All in all you should be able to revive that system (assuming I'm right) for the cost of a tube of thermal paste, and some alcohol and swabs to clean the old paste off the heat sink and CPU.

PurEvil wrote:

Yeah, CPU temp is way too high.

That's an understatement. 90 C at idle? Is there even a cooler on it?

Do not run that system again until thoroughly checking the CPU cooler. Make sure the fan runs when the system powers on.

Yeah, wow! Was it in storage because of a move? If so my first guess would be one of the pins on the heat sink jostled loose and the cooler is barely making contact with the CPU.

My CPU hit those temps when my water pump died.

*Legion* wrote:
PurEvil wrote:

Yeah, CPU temp is way too high.

That's an understatement.

What I imagine the inside of the CPU is like:

Spoiler:

IMAGE(https://i.imgur.com/mNYzefI.gif?1)

EvilDead wrote:

Yeah, wow! Was it in storage because of a move? If so my first guess would be one of the pins on the heat sink jostled loose and the cooler is barely making contact with the CPU.

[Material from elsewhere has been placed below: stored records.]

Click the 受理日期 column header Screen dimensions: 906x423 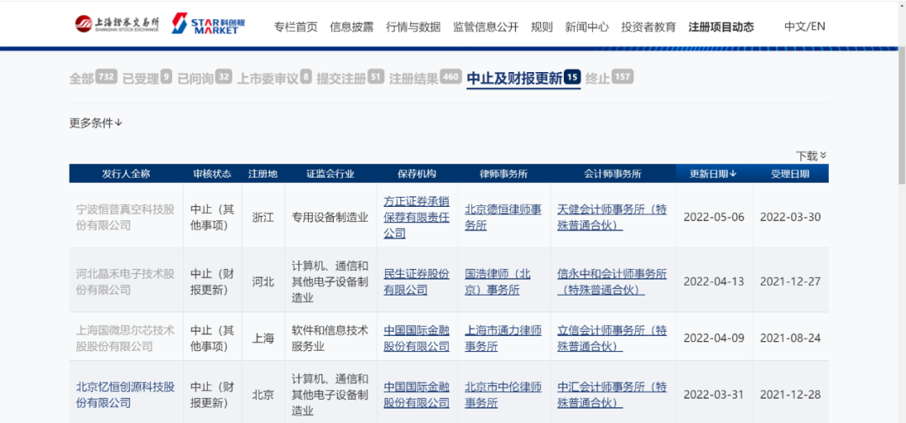[789, 173]
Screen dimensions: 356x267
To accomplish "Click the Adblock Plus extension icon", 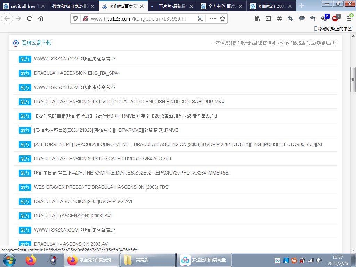I will [335, 18].

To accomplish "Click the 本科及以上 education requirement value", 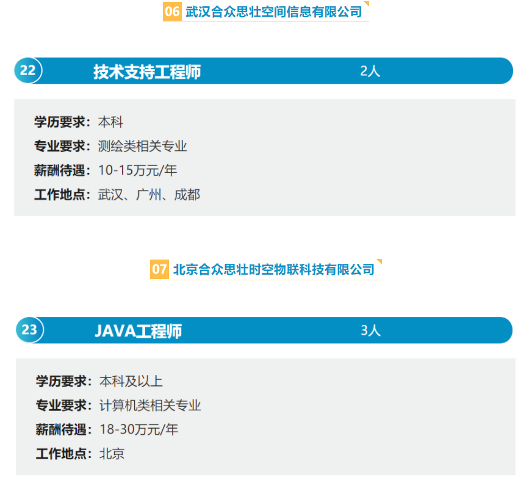I will (131, 382).
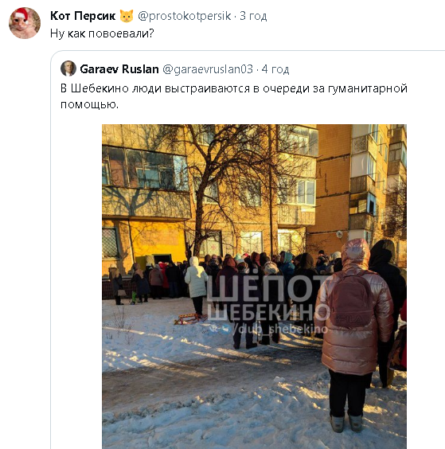Click the 'club_shebekino' watermark text
The image size is (445, 449).
(283, 329)
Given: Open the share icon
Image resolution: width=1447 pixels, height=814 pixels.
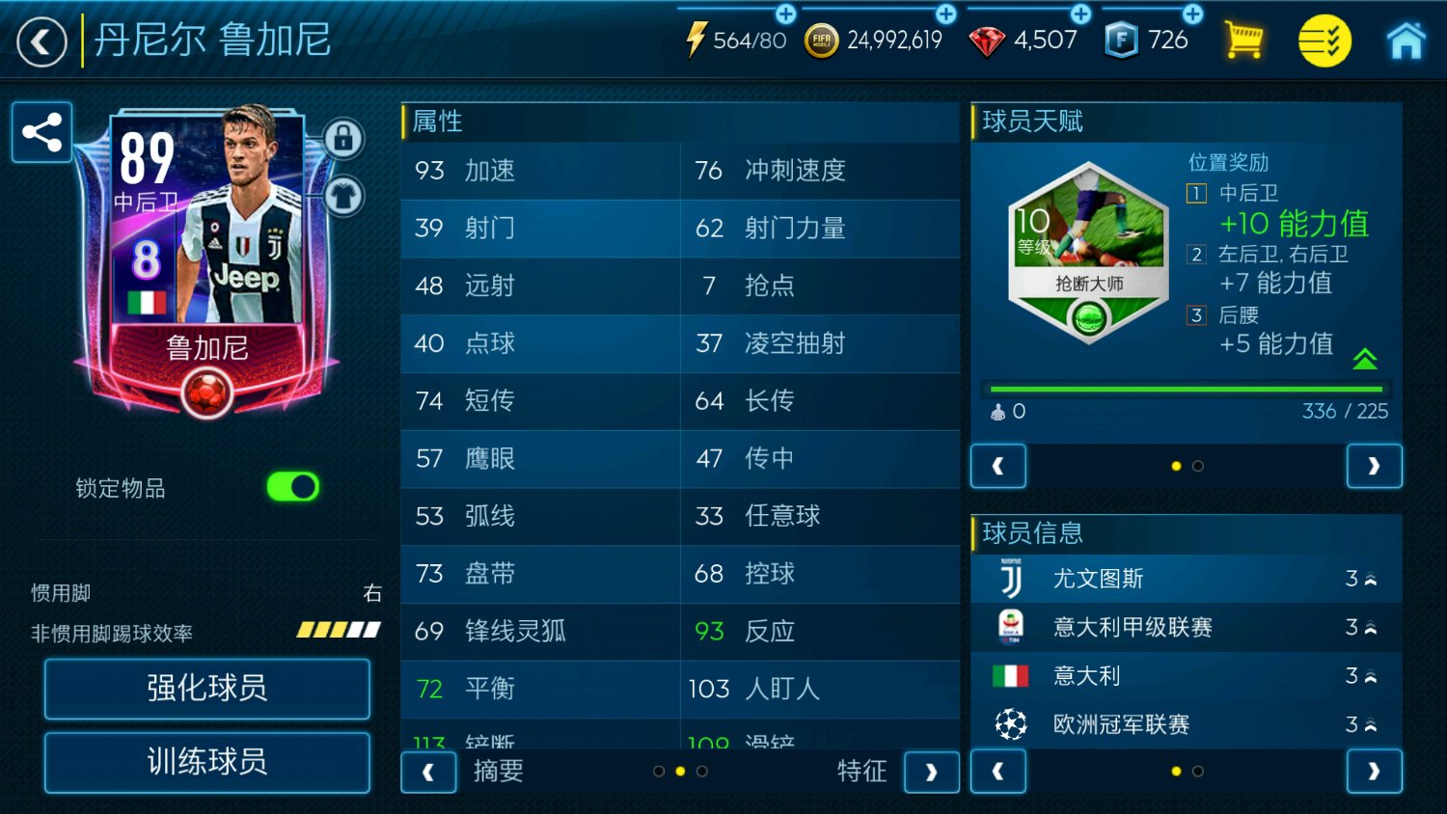Looking at the screenshot, I should click(x=41, y=132).
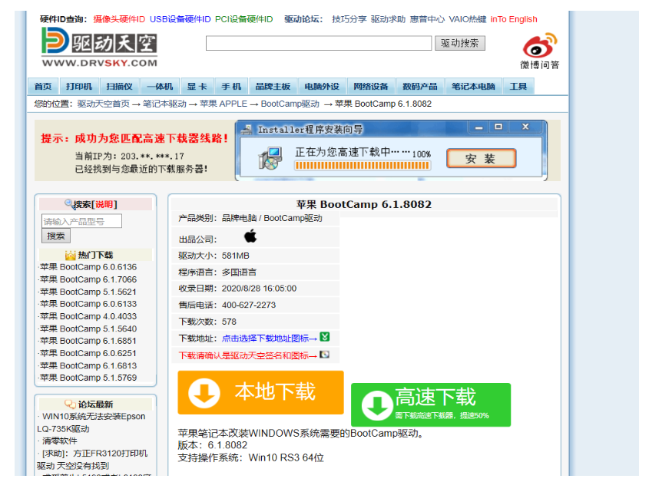Click the signature icon beside the red warning
The height and width of the screenshot is (482, 649).
coord(325,355)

My CPU hit those temps when my water pump died.

Or warped and it pulled the cooler away from the CPU. Either way the process is the same, you just inspect the cooler before you put it back on.

Thanks for the responses. The CPU fan does run when it turns on, but clearly something isn’t right under there.

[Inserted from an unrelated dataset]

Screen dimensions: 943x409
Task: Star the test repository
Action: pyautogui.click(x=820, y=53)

Well, the pins on the heatsink all seemed secure. I’ve never messed around with GPUs really. But that looks like some pretty dry paste?

Spoiler:

IMAGE(https://i.imgur.com/EY309eV.jpg)
IMAGE(https://i.imgur.com/qtvQgeF.jpg)

Definitely clean and reapply thermal paste, and make sure there isn't any dust built up in the fins of the cooler.

If the fan was turning, then poor contact inhibiting heat transfer is about the only other likely candidate.

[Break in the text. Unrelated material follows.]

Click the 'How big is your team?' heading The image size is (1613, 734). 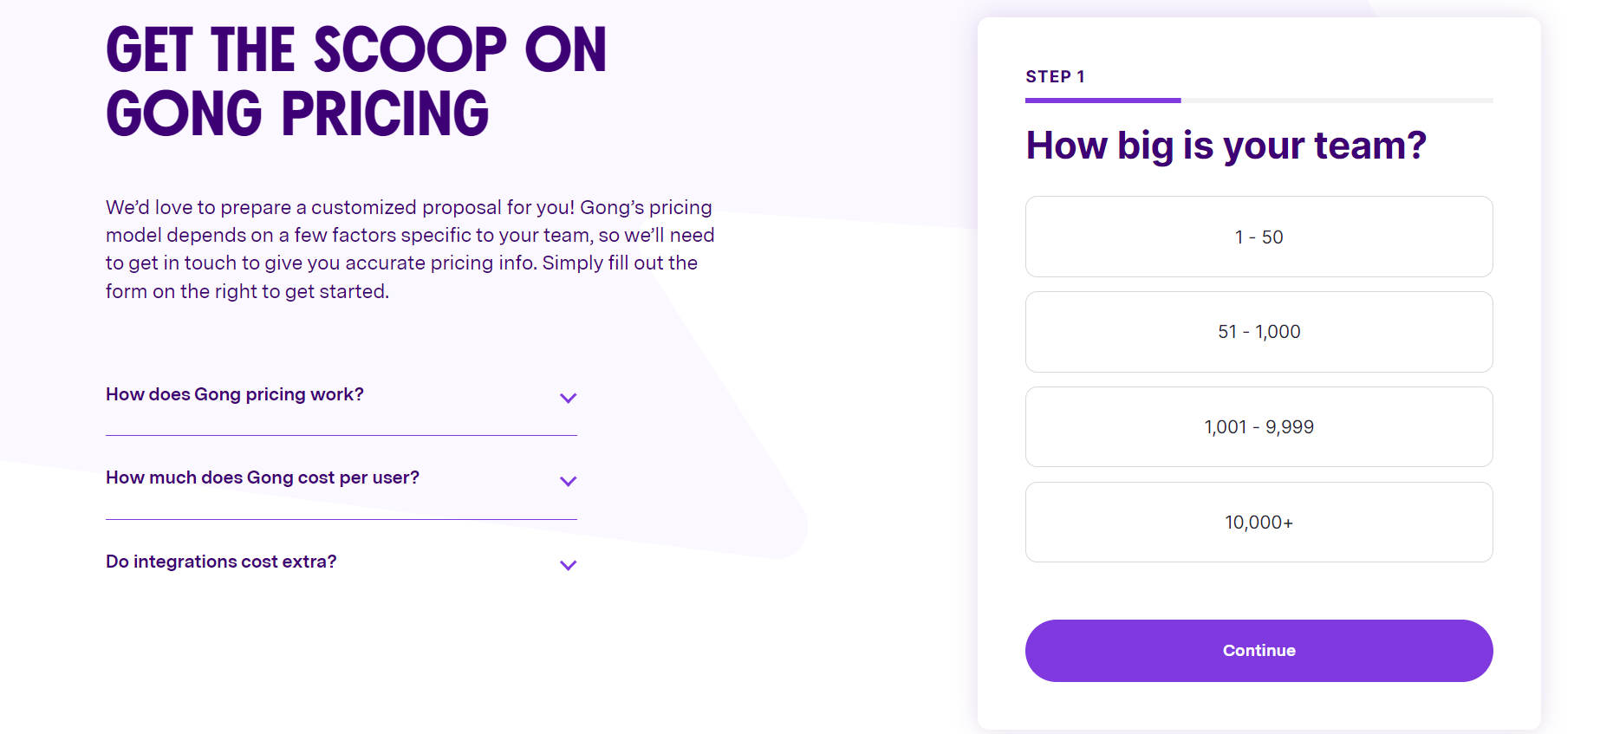click(x=1226, y=144)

Not to mention, that's stock paste on a CPU released nearly a decade ago.

Yeah... to be clear, I’m not hoping this’ll be my new gaming rig or something. More of a curiosity, learning experience of figuring out what’s up with it since I have it to mess with.

Oh yeah, I get that. I used to find old broken equipment to troubleshoot to learn how to fix things. That's how I taught myself how to solder in components. It's always better to learn on stuff that has little value rather than hoping you get it right the first time on something expensive or hard to replace.

My point was more to the fact that because it's stock paste, and because it's almost a decade old, it's just so much more likely that it's dried out rather than anything else. That basically guarantees the paste has never been changed. And while stock paste isn't exactly crap, that's a long time for it to hold up.

PurEvil wrote:

And while stock paste isn't exactly crap...

Opinions vary greatly on that

What is the best way nowadays for cleaning dust out of the system? Figured if I'm going to be swapping the PSU out, I may as well give it all an extra good cleaning out too.

bekkilyn wrote:

What is the best way nowadays for cleaning dust out of the system? Figured if I'm going to be swapping the PSU out, I may as well give it all an extra good cleaning out too.

Compressed air is good. It can get in between the tiny fins of the heat sinks. Motherboards hold an unbelievable amount of dust, so doing it in the garage or basement is worth the trouble.

bekkilyn wrote:

What is the best way nowadays for cleaning dust out of the system? Figured if I'm going to be swapping the PSU out, I may as well give it all an extra good cleaning out too.

One of these. I will never not own one of these again.

A couple cans of compressed air are cheaper, but for the price of about 10 cans, it solves the problem forever. (Or at least as long as the motor lasts)

So I cleaned the fan with compressed air, cleaned off the old thermal paste and put some new Corsair paste on.

Fan started off really quiet and CPU was in the 50s-60s, but after running a little while, it’s climbing up into the 70s. Not great, I gather.

This has been interesting anyway. CPUs were the one thing I was afraid to touch in the past.

Amusing to see what’s on the system. Battle.net client was a beta version.